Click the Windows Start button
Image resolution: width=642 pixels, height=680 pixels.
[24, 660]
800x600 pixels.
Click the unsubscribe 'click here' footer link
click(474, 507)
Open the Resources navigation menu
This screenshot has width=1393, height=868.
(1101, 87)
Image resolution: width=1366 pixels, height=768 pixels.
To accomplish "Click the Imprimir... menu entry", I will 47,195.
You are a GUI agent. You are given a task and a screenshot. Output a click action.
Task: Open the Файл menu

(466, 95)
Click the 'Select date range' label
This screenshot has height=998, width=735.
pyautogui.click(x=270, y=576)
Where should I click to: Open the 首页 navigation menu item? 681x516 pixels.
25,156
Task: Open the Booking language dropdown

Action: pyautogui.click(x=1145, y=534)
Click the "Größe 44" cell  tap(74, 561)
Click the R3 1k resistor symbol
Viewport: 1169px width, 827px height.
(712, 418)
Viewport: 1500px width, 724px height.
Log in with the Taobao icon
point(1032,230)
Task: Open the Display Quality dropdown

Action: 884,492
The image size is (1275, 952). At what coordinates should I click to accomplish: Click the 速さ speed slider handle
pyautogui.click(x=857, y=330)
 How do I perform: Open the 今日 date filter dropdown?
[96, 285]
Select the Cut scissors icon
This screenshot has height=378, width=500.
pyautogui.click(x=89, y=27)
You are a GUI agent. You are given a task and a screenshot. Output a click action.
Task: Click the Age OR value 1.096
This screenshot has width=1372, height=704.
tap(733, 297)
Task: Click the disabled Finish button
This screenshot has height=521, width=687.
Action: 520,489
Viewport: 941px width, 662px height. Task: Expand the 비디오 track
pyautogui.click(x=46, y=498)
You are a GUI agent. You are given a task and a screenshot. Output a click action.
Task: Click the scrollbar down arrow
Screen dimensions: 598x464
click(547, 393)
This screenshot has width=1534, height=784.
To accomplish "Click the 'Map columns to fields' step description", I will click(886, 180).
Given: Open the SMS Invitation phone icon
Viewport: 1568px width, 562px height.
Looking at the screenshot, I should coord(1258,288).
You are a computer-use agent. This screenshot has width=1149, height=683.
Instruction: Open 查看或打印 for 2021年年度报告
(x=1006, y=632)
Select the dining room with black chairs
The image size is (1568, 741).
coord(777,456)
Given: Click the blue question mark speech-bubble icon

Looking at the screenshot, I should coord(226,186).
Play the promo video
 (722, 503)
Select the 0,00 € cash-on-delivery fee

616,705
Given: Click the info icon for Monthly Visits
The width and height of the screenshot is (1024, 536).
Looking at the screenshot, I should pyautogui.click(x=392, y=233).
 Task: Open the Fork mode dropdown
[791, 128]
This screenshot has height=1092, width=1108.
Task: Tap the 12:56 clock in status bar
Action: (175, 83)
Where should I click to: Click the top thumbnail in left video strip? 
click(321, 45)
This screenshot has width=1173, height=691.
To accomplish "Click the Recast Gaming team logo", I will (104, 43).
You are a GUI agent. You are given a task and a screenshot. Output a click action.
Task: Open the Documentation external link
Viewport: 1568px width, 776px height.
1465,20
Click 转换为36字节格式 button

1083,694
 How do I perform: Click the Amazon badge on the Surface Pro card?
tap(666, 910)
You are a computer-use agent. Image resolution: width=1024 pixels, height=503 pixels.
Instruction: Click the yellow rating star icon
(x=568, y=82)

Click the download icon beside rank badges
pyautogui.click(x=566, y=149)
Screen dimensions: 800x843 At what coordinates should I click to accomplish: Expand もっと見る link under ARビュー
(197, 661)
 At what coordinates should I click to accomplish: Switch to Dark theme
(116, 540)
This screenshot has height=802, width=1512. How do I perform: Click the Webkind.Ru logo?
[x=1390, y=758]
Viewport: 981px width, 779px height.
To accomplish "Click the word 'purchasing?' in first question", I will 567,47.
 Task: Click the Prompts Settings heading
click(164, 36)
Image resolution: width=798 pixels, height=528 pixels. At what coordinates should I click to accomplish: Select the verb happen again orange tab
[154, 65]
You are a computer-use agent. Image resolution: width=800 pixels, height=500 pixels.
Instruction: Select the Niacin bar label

WHAT IS BEING ASKED: Every entry should be reproduced word for word.

YOUR RESPONSE:
Click the Windows Start button
Image resolution: width=642 pixels, height=680 pixels.
[24, 660]
800x600 pixels.
Click the unsubscribe 'click here' footer link
click(474, 507)
Open the Resources navigation menu
This screenshot has width=1393, height=868.
(1101, 87)
Image resolution: width=1366 pixels, height=768 pixels.
To accomplish "Click the Imprimir... menu entry", I will 47,195.
You are a GUI agent. You are given a task and a screenshot. Output a click action.
Task: Open the Файл menu

(466, 95)
Click the 'Select date range' label
This screenshot has height=998, width=735.
pyautogui.click(x=270, y=576)
Where should I click to: Open the 首页 navigation menu item? 681x516 pixels.
25,156
Task: Open the Booking language dropdown

Action: pyautogui.click(x=1145, y=534)
Click the "Größe 44" cell  tap(74, 561)
Click the R3 1k resistor symbol
Viewport: 1169px width, 827px height.
(712, 418)
Viewport: 1500px width, 724px height.
Log in with the Taobao icon
point(1032,230)
Task: Open the Display Quality dropdown

Action: 884,492
The image size is (1275, 952). At what coordinates should I click to accomplish: Click the 速さ speed slider handle
pyautogui.click(x=857, y=330)
 How do I perform: Open the 今日 date filter dropdown?
[96, 285]
Select the Cut scissors icon
This screenshot has height=378, width=500.
pyautogui.click(x=89, y=27)
You are a GUI agent. You are given a task and a screenshot. Output a click action.
Task: Click the Age OR value 1.096
This screenshot has width=1372, height=704.
tap(733, 297)
Task: Click the disabled Finish button
This screenshot has height=521, width=687.
Action: 520,489
Viewport: 941px width, 662px height. Task: Expand the 비디오 track
pyautogui.click(x=46, y=498)
You are a GUI agent. You are given a task and a screenshot. Output a click action.
Task: Click the scrollbar down arrow
Screen dimensions: 598x464
click(547, 393)
This screenshot has width=1534, height=784.
To accomplish "Click the 'Map columns to fields' step description", I will click(886, 180).
Given: Open the SMS Invitation phone icon
Viewport: 1568px width, 562px height.
Looking at the screenshot, I should coord(1258,288).
You are a computer-use agent. This screenshot has width=1149, height=683.
Instruction: Open 查看或打印 for 2021年年度报告
(x=1006, y=632)
Select the dining room with black chairs
The image size is (1568, 741).
coord(777,456)
Given: Click the blue question mark speech-bubble icon

Looking at the screenshot, I should coord(226,186).
Play the promo video
 (722, 503)
Select the 0,00 € cash-on-delivery fee

616,705
Given: Click the info icon for Monthly Visits
The width and height of the screenshot is (1024, 536).
Looking at the screenshot, I should pyautogui.click(x=392, y=233).
 Task: Open the Fork mode dropdown
[791, 128]
This screenshot has height=1092, width=1108.
Task: Tap the 12:56 clock in status bar
Action: (175, 83)
Where should I click to: Click the top thumbnail in left video strip? 
click(321, 45)
This screenshot has width=1173, height=691.
To accomplish "Click the Recast Gaming team logo", I will (104, 43).
You are a GUI agent. You are given a task and a screenshot. Output a click action.
Task: Open the Documentation external link
Viewport: 1568px width, 776px height.
1465,20
Click 转换为36字节格式 button

1083,694
 How do I perform: Click the Amazon badge on the Surface Pro card?
tap(666, 910)
You are a computer-use agent. Image resolution: width=1024 pixels, height=503 pixels.
Instruction: Click the yellow rating star icon
(x=568, y=82)

Click the download icon beside rank badges
pyautogui.click(x=566, y=149)
Screen dimensions: 800x843 At what coordinates should I click to accomplish: Expand もっと見る link under ARビュー
(197, 661)
 At what coordinates should I click to accomplish: Switch to Dark theme
(116, 540)
This screenshot has height=802, width=1512. How do I perform: Click the Webkind.Ru logo?
[x=1390, y=758]
Viewport: 981px width, 779px height.
To accomplish "Click the word 'purchasing?' in first question", I will 567,47.
 Task: Click the Prompts Settings heading
click(164, 36)
Image resolution: width=798 pixels, height=528 pixels. At what coordinates should I click to accomplish: Select the verb happen again orange tab
[154, 65]
You are a computer-use agent. Image resolution: width=800 pixels, height=500 pixels.
Instruction: Select the Niacin bar label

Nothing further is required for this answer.